OpenSSL: error:140AB18E:SSL routines:SSL_CTX_use_certificate:ca md too weak

when I try to connect to an VPN network. Differ the requirements for the
certificates from the old ones?



Additional info:
* package version(s)
* config and/or log files etc.


Steps to reproduce:
This task depends upon

Closed by  Doug Newgard (Scimmia)
Wednesday, 26 April 2017, 16:03 GMT
Reason for closing:  Not a bug
Additional comments about closing:  See JGC's comments
Comment by Mark Gallagher (MarkG) - Tuesday, 25 April 2017, 22:25 GMT
I experienced the same issue. University distributes an .ovpn file to each user, which is no longer accepted. Is it possible to force openvpn to accept the cert, even if it's weak? Our administrators are not very speedy. Searching did not turn up enough information about the error for me to fix it myself.

This is not a NetworkManager problem; I am using command line openvpn and nm is not installed.
Comment by Jan de Groot (JGC) - Tuesday, 25 April 2017, 22:49 GMT
OpenSSL 1.1 bails out on CA certificates with MD5 ciphers.

Searching for the error message, there seems to be a workaround by setting @SECLEVEL=0 in the allowed cipher list, but I don't know where to put that with OpenVPN.

Comment by regid (regid1) - Tuesday, 25 April 2017, 23:00 GMT
Not sure how related the following comment is:

% printf "a string piped to openssl enc -a -A -aes128 from openssl-1.0.2.k-1" | openssl enc -a -A -aes128 -d

gives:

a string piped to openssl enc -a -A -aes128 from openssl-1.0.2.k-1 bad decrypt
3073402624:error:06065064:digital envelope routines:EVP_DecryptFinal_ex:bad decrypt:crypto/evp/evp_enc.c:535:

when running against openssl-1.1.0.e-1.

Obvoiusly, "a string piped to openssl enc -a -A -aes128 from openssl-1.0.2.k-1" is just for verbosity.
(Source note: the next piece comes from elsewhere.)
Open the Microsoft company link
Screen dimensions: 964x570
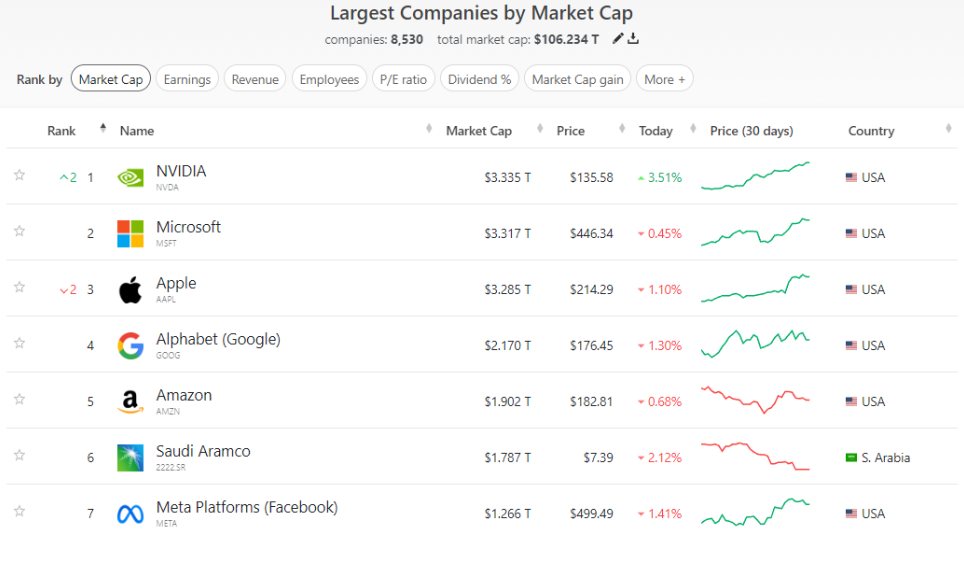pos(188,228)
It is not the actual encrypted string.
Comment by muted (muted) - Wednesday, 26 April 2017, 07:20 GMT
I`ve got the same:

OpenSSL: error:140AB18E:SSL routines:SSL_CTX_use_certificate:ca md too weak
Cannot load certificate file /path_to_my/certificate.crt
Comment by Peter Reschenhofer (petres) - Wednesday, 26 April 2017, 07:33 GMT
I reported it also there (openvpn): https://bugs.archlinux.org/task/53839
Comment by Jan de Groot (JGC) - Wednesday, 26 April 2017, 07:46 GMT
As said in 2nd comment, this is caused by MD5 CA certificates.

I don't consider this a packaging, OpenVPN or OpenSSL bug. MD5 SSL certificates were proven insecure in 2008, Microsoft killed MD5 CA certificates in 2014, now OpenSSL on Archlinux does it in 2017. Google is pushing for SHA1 deprecation since 2014.
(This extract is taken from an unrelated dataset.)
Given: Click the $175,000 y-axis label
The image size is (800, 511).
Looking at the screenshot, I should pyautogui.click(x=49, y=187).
I don't think a workaround using @SECLEVEL=0 will work because OpenVPN uses IANA cipher formats, not OpenSSL formats. Only workaround left is to recompile OpenVPN against openssl-1.0 package.
Comment by Peter Reschenhofer (petres) - Wednesday, 26 April 2017, 07:52 GMT
Got it, thanks. Tried to move it to openvpn, cause I thought it would be a more appropriate place,
where it could be found more easily by others.